Moore and Roby Huffman & the Cut-Ups also released a 1986 recording, Hello, City Limits, in 1986 on Folkways. 

• • • 

A nearly complete roster of the performing Cut-Ups

Kenneth Glover was Huffman’s original bass player and was with him on most shows until his own illness in 2011. Prior to a benefit for Glover at RAF, he, Wade Hampton, and Roby attempted to re-construct the various incarnations of the Cut-Ups. Hamilton had a bluegrass radio show on WBZB 1090 a.m. in Smithfield in the 1960s and helped promote Huffman when he was first starting out.

In addition to Marshall Strickland, other banjo pickers with the Cut-Ups have included G.G. Woodall, who died in 2011; Jesse Harmon of Edenton; Hugh Moore of Raleigh; Kenneth Peed of South Boston, Virginia; John Whitley of Wendell, who also played Dobro; Batten of Selma (“He lives on Bluegrass Road,” Hampton noted) and his current banjo picker, Daniel Casey. 

Glover and Elmer Jackson are the only two bassists who have played with the Cut-Ups.
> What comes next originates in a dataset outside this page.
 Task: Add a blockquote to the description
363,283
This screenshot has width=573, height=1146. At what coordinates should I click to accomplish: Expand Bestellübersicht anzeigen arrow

Other mandolin players: Tommy Mendenhall of Greensboro; Norman Wright of South Boston, Virginia; and  Mike Rose of Goldsboro. Jeff’s Huffman’s daughter, Casey, sat in a few times with the band.

Travis Johnson of Four Oaks succeeded Willie Lee on lead guitar. They are the only two guitarists except for Huffman’s son, Jeff, who have played with the Cut-Ups. 

Samantha Casey and Bob Creech are the only two fiddlers to play regularly as a Cut-Up.